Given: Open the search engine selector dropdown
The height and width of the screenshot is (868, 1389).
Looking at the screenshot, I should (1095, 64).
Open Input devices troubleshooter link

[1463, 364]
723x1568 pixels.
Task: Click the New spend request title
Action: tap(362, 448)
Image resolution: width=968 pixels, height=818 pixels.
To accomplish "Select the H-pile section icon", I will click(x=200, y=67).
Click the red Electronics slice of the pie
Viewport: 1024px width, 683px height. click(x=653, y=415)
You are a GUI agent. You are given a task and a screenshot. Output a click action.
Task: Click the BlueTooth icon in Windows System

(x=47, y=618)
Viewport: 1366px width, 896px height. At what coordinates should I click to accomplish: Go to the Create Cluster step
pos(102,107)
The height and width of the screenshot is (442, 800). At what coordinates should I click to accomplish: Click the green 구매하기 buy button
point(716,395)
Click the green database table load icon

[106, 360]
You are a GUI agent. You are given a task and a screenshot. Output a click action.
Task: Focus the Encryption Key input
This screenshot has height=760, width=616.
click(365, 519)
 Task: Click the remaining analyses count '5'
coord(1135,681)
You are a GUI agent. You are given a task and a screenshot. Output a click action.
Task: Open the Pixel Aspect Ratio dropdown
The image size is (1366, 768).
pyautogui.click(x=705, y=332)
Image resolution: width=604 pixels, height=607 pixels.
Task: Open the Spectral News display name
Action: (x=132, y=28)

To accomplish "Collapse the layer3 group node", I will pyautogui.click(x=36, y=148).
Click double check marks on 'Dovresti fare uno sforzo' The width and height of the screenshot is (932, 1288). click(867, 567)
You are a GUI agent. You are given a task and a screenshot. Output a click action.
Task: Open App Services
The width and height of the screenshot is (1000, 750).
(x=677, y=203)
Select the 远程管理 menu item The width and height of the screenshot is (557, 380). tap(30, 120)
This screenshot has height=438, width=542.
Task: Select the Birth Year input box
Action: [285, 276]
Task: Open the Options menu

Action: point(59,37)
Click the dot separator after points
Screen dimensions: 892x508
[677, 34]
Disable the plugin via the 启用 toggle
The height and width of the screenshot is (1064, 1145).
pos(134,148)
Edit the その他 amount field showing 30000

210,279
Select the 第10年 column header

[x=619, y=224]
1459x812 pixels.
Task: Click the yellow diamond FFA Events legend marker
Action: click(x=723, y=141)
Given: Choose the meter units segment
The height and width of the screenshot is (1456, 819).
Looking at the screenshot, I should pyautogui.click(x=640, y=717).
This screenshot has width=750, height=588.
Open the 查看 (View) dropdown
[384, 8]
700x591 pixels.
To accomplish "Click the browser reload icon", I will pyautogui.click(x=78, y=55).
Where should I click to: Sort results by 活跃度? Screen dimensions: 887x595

★ ★ ★ ★ ★

- **Task instructions**:
Would you please transcribe the records above in full and exactly?

- **Solved exercise**:
Given: Open the search engine selector dropdown
The height and width of the screenshot is (868, 1389).
Looking at the screenshot, I should (1095, 64).
Open Input devices troubleshooter link

[1463, 364]
723x1568 pixels.
Task: Click the New spend request title
Action: tap(362, 448)
Image resolution: width=968 pixels, height=818 pixels.
To accomplish "Select the H-pile section icon", I will click(x=200, y=67).
Click the red Electronics slice of the pie
Viewport: 1024px width, 683px height. click(x=653, y=415)
You are a GUI agent. You are given a task and a screenshot. Output a click action.
Task: Click the BlueTooth icon in Windows System

(x=47, y=618)
Viewport: 1366px width, 896px height. At what coordinates should I click to accomplish: Go to the Create Cluster step
pos(102,107)
The height and width of the screenshot is (442, 800). At what coordinates should I click to accomplish: Click the green 구매하기 buy button
point(716,395)
Click the green database table load icon

[106, 360]
You are a GUI agent. You are given a task and a screenshot. Output a click action.
Task: Focus the Encryption Key input
This screenshot has height=760, width=616.
click(365, 519)
 Task: Click the remaining analyses count '5'
coord(1135,681)
You are a GUI agent. You are given a task and a screenshot. Output a click action.
Task: Open the Pixel Aspect Ratio dropdown
The image size is (1366, 768).
pyautogui.click(x=705, y=332)
Image resolution: width=604 pixels, height=607 pixels.
Task: Open the Spectral News display name
Action: (x=132, y=28)

To accomplish "Collapse the layer3 group node", I will pyautogui.click(x=36, y=148).
Click double check marks on 'Dovresti fare uno sforzo' The width and height of the screenshot is (932, 1288). click(867, 567)
You are a GUI agent. You are given a task and a screenshot. Output a click action.
Task: Open App Services
The width and height of the screenshot is (1000, 750).
(x=677, y=203)
Select the 远程管理 menu item The width and height of the screenshot is (557, 380). tap(30, 120)
This screenshot has height=438, width=542.
Task: Select the Birth Year input box
Action: [285, 276]
Task: Open the Options menu

Action: point(59,37)
Click the dot separator after points
Screen dimensions: 892x508
[677, 34]
Disable the plugin via the 启用 toggle
The height and width of the screenshot is (1064, 1145).
pos(134,148)
Edit the その他 amount field showing 30000

210,279
Select the 第10年 column header

[x=619, y=224]
1459x812 pixels.
Task: Click the yellow diamond FFA Events legend marker
Action: click(x=723, y=141)
Given: Choose the meter units segment
The height and width of the screenshot is (1456, 819).
Looking at the screenshot, I should pyautogui.click(x=640, y=717).
This screenshot has width=750, height=588.
Open the 查看 (View) dropdown
[384, 8]
700x591 pixels.
To accomplish "Click the browser reload icon", I will pyautogui.click(x=78, y=55).
Where should I click to: Sort results by 活跃度? Screen dimensions: 887x595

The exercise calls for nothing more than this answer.